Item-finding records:
##############################

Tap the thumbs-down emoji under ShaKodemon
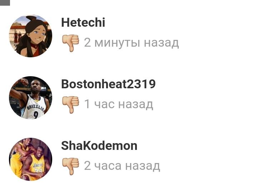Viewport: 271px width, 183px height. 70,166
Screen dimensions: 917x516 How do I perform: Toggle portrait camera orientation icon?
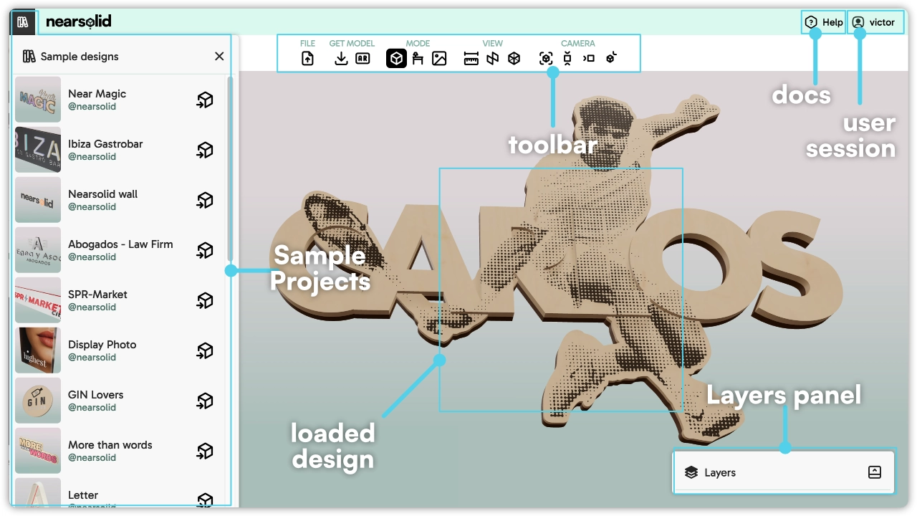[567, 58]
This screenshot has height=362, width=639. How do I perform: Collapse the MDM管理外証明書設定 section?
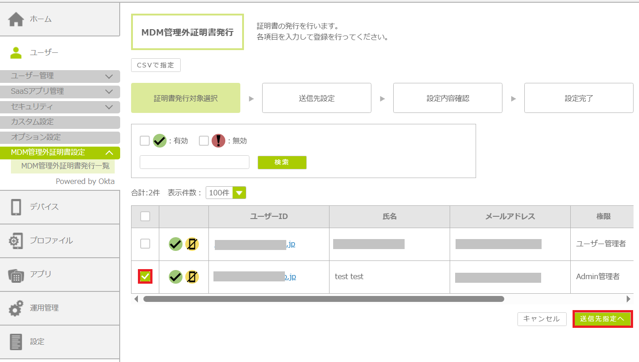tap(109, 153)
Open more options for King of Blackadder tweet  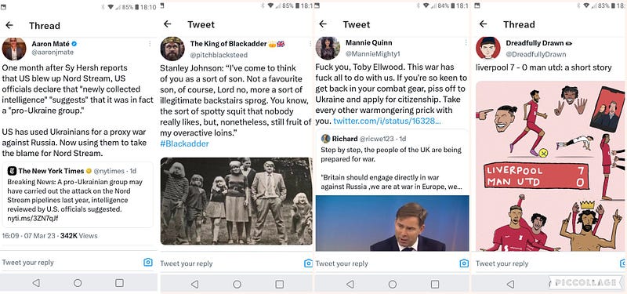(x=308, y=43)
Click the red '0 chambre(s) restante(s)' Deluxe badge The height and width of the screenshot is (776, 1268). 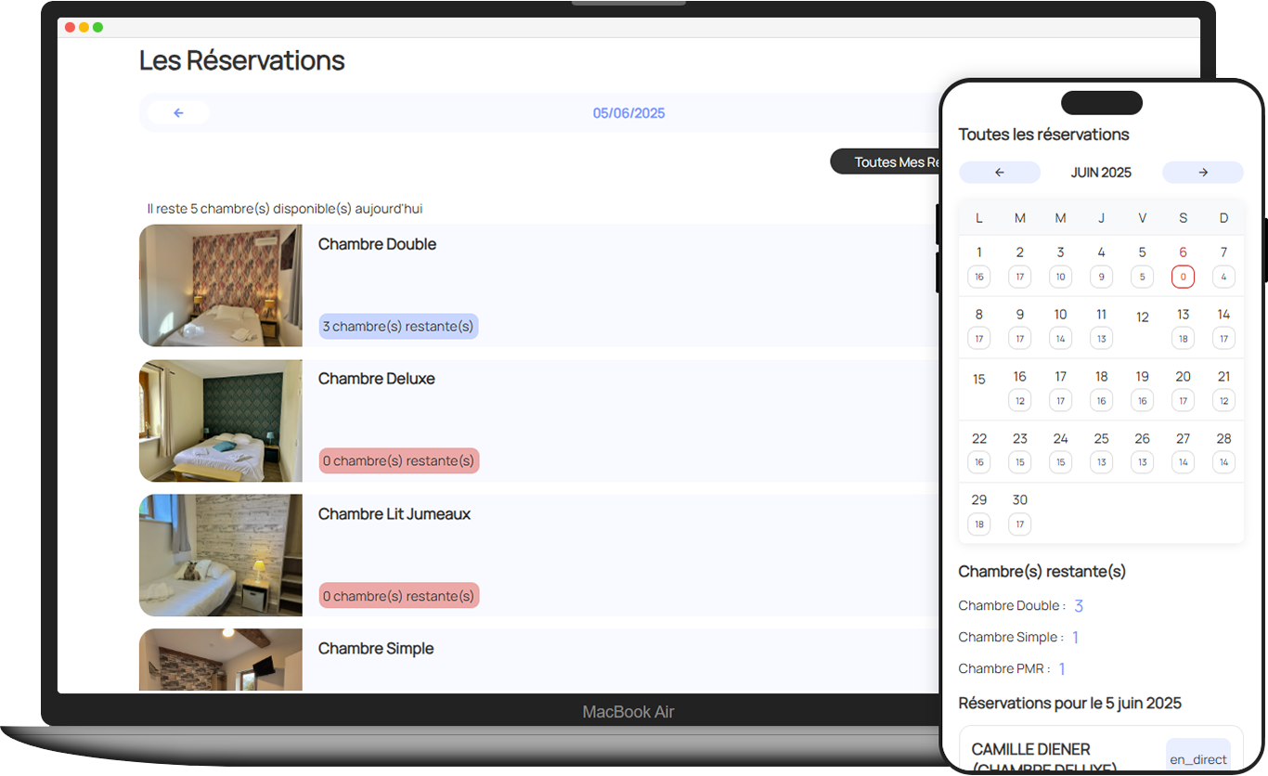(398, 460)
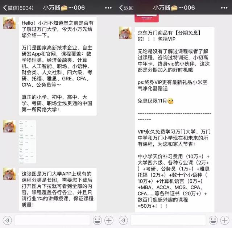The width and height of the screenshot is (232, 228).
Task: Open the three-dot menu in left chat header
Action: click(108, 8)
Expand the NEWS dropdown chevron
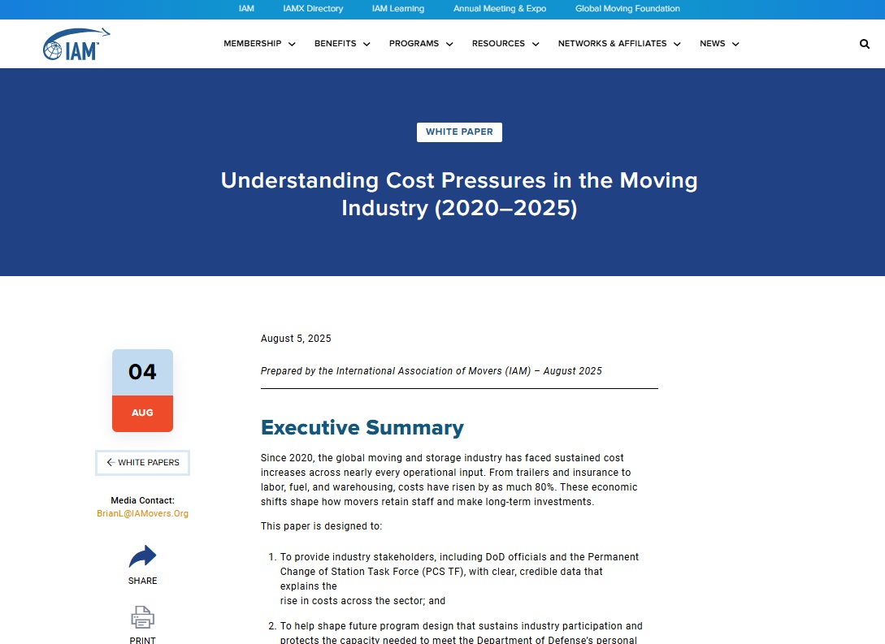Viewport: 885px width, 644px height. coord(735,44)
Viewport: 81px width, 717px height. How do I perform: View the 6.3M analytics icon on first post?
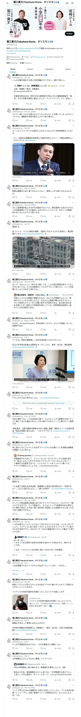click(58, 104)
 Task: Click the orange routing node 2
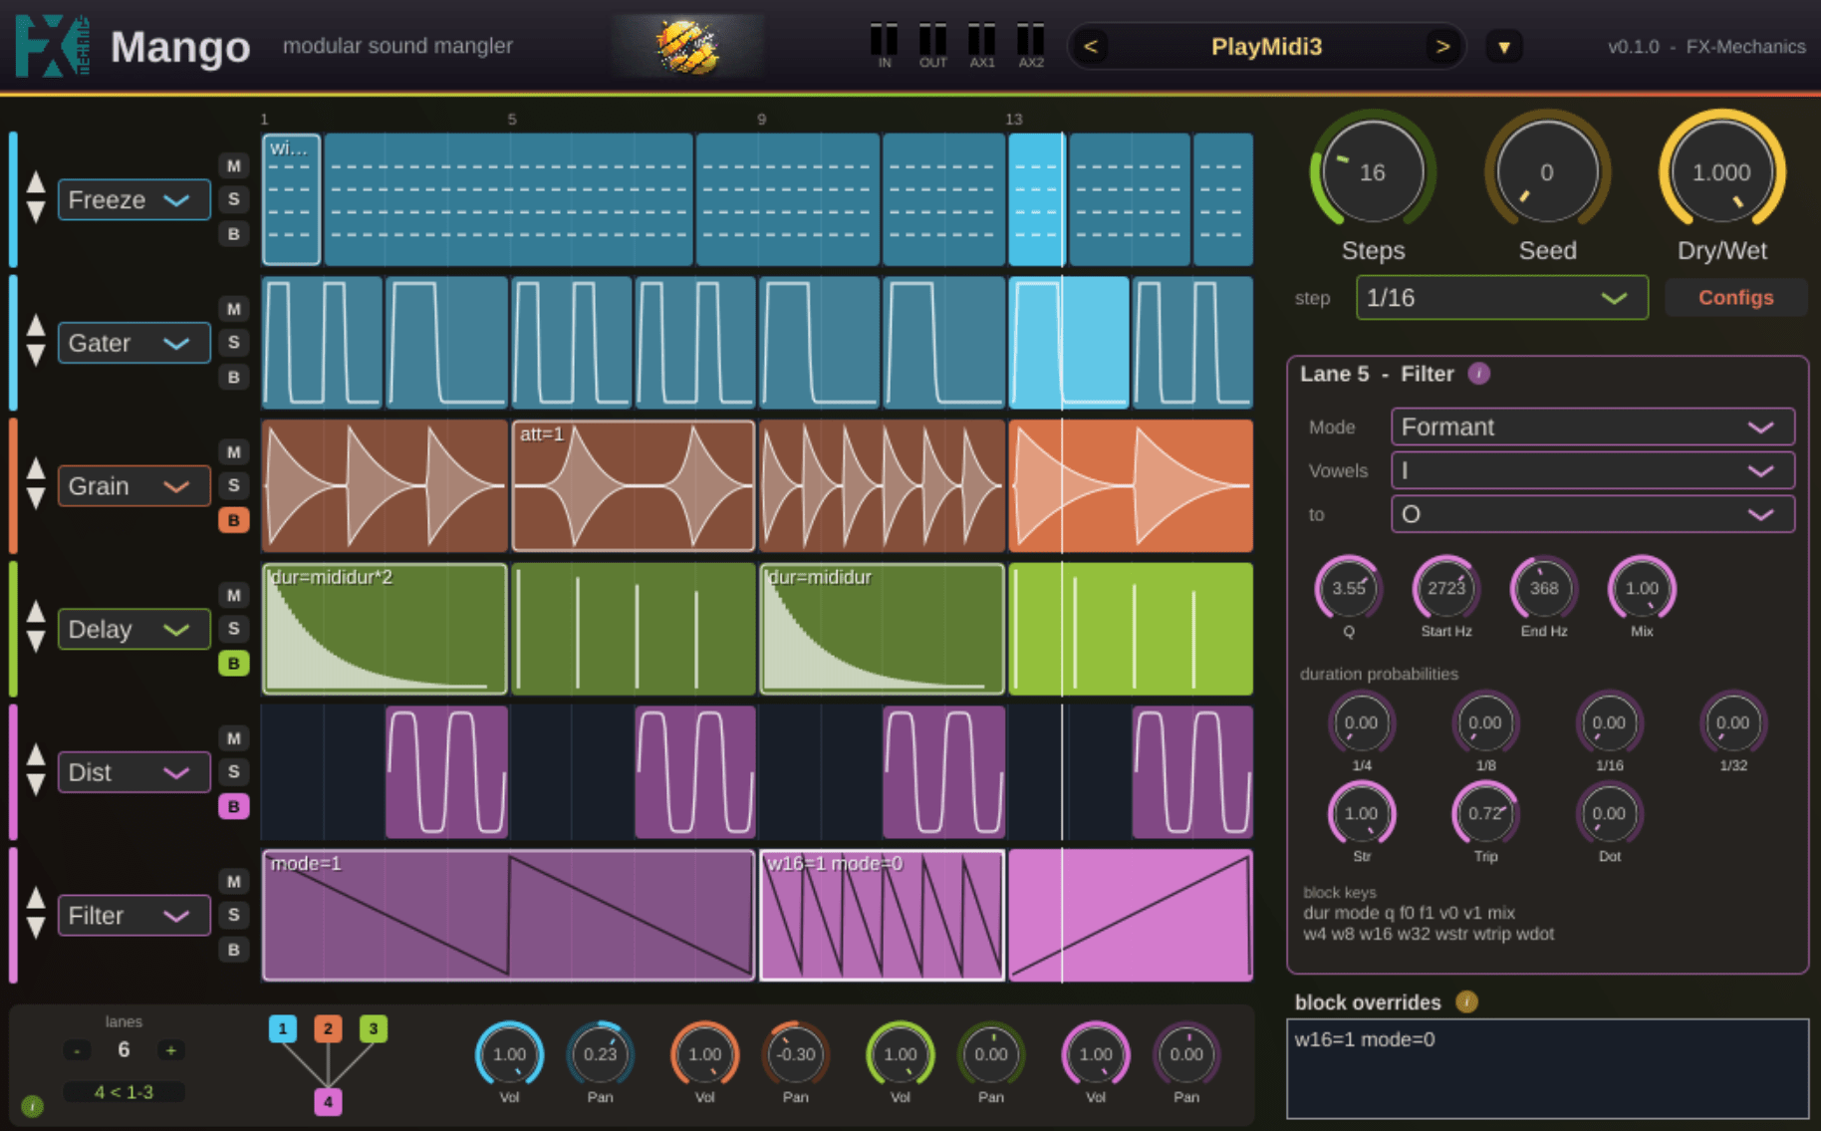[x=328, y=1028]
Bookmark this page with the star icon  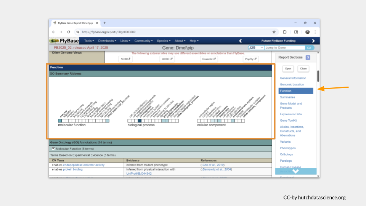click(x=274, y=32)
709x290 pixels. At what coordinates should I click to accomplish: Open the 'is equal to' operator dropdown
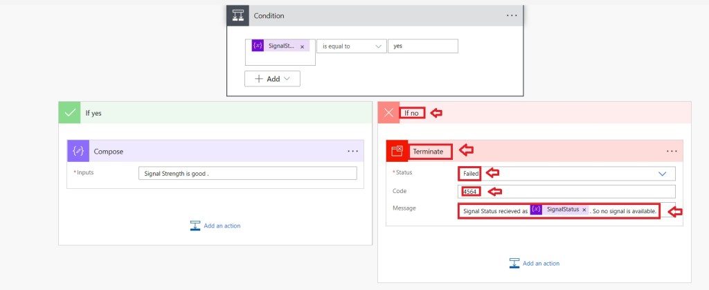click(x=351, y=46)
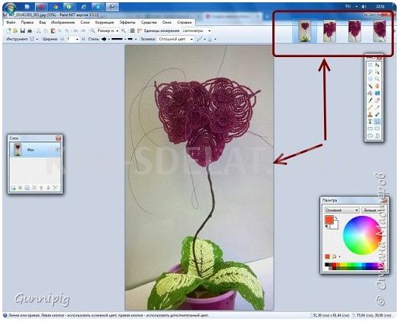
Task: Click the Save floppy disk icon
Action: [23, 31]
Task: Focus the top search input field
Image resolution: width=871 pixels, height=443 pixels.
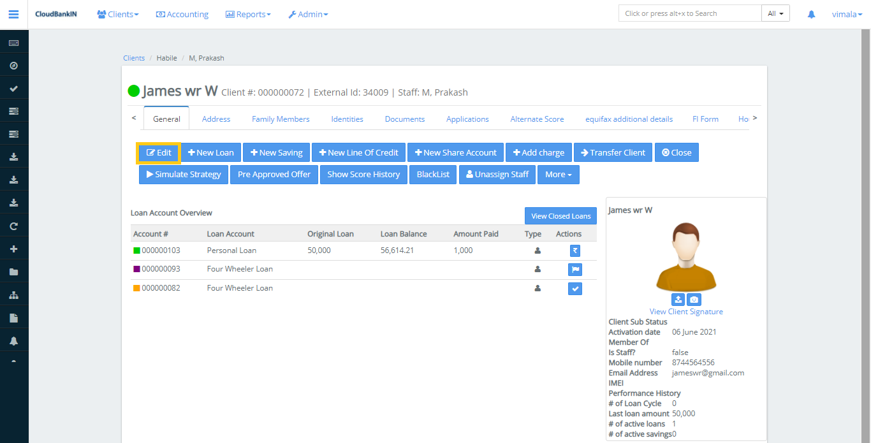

##############################

*Requirements:*
Collect every line of the records that contains the word "Task" and copy each one out in full.

*The response:*
Task: Open the three-dot menu in left chat header
 Task: Click the orange routing node 2
Task: Click the Save floppy disk icon
Task: Focus the top search input field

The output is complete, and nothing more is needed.